Особенно долго над запиской сидела Самсонова. Почему? Неизвестно. И Таня Садовничья даже испугалась, что Лида сейчас встанет, и… Тогда вся слава Самсонихе!

Но какое-то лицо у нее было неподходящее для этого решительного шага. «Эх ты, — подумала Таня, — я бы сейчас на твоем месте…» Испытывая чувство явного превосходства (и, признаемся в скобках, облегчения), она увидела, как записка наконец отчалила от Лидиной парты.

Она так никогда и не узнала, что сейчас творилось в душе Лиды Самсоновой. А мы это еще узнаем…

До Серовой листок дойти не успел. Сорок пять минут кончились под грохот звонка. Таня на то и рассчитывала!

Завуч, Людмила Ивановна, тоже видела какое-то подозрительное шевеление во время урока. И пожалуй, даже заметила, как однажды мелькнула с ряда на ряд свернутая вчетверо бумажная эстафета.

Но удержала себя, не подошла и не сказала непререкаемо: «Дай-ка сюда!» Чувствовала, что нарушит что-то важное и хрупкое.

Когда раздался звонок, завуч как раз говорила последнюю свою фразу. И потом, уже на переменочном полу шуме и вставании:

— Поймите, ребята, и запомните: это сделал кто-то из вас! И лучше вам самим разобраться, чем…

Она сделала намеренную паузу, ожидая отклика, думая, что, может, не зря она потратила эти сорок пять минут… И дождалась.

— Найдем! — сказала Таня Садовничья. — Даю вам слово!

И вслед поднялся почти самолетный гул одобрительных голосов — Людмила Ивановна даже немного растерялась. Но, не выдав себя ни единым дрожанием в голосе, закончила:

— Что же, я рада. Только помните: сроку у вас — до завтрашнего классного часа.

О чем думают утонувшие

Она сидела совершенно одна, в своей тускло освещенной октябрем квартире. Напротив молчал телефон.

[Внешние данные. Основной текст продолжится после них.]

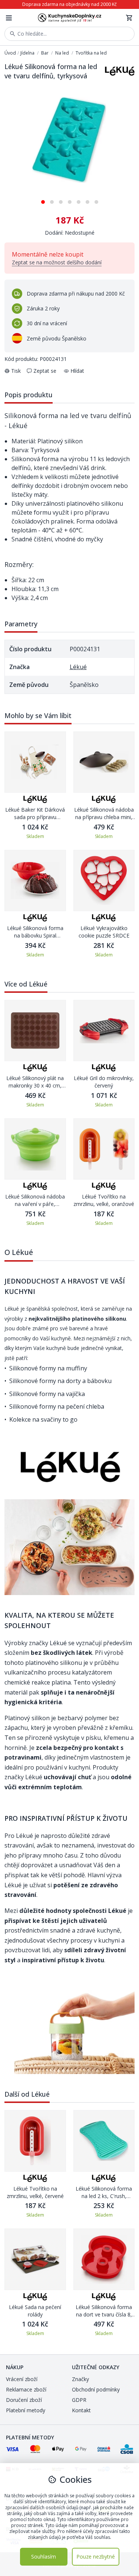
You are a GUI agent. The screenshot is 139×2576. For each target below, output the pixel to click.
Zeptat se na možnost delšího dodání (57, 262)
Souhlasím (43, 2556)
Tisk (16, 370)
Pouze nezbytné (95, 2556)
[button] (43, 199)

В этот ранний час школьного утра она привыкла быть среди своего народа — витать в облаках объяснений, ссориться, дружить и многое-многое другое, чему названия она точного не знала. Но знала, однако, что оно существует — то, из-за чего она крепко-накрепко приросла к школе, и другой работы себе не мыслит, и всех «неучителей» считает лишь странными недотепами, коли они, при совершенно свободном выборе, сделались не педагогами, а какими-то там инженерами, балеринами или таксистами.

Но сегодня и сейчас она чувствовала себя плохо, так плохо и немощно, как тот чемпион мира по плаванию, который однажды вдруг обнаружил, что начисто разучился плавать… Такой случай действительно был описан в специальной литературе.

Со спокойным отчаянием Алена стала прикидывать, чем она могла бы заняться в этой жизни. Ну просто для пропитания. Со школой, она считала, покончено.

Из дальней дали ей припомнилось, что когда-то, когда она сама была ученицей, их готовили с чертежным уклоном.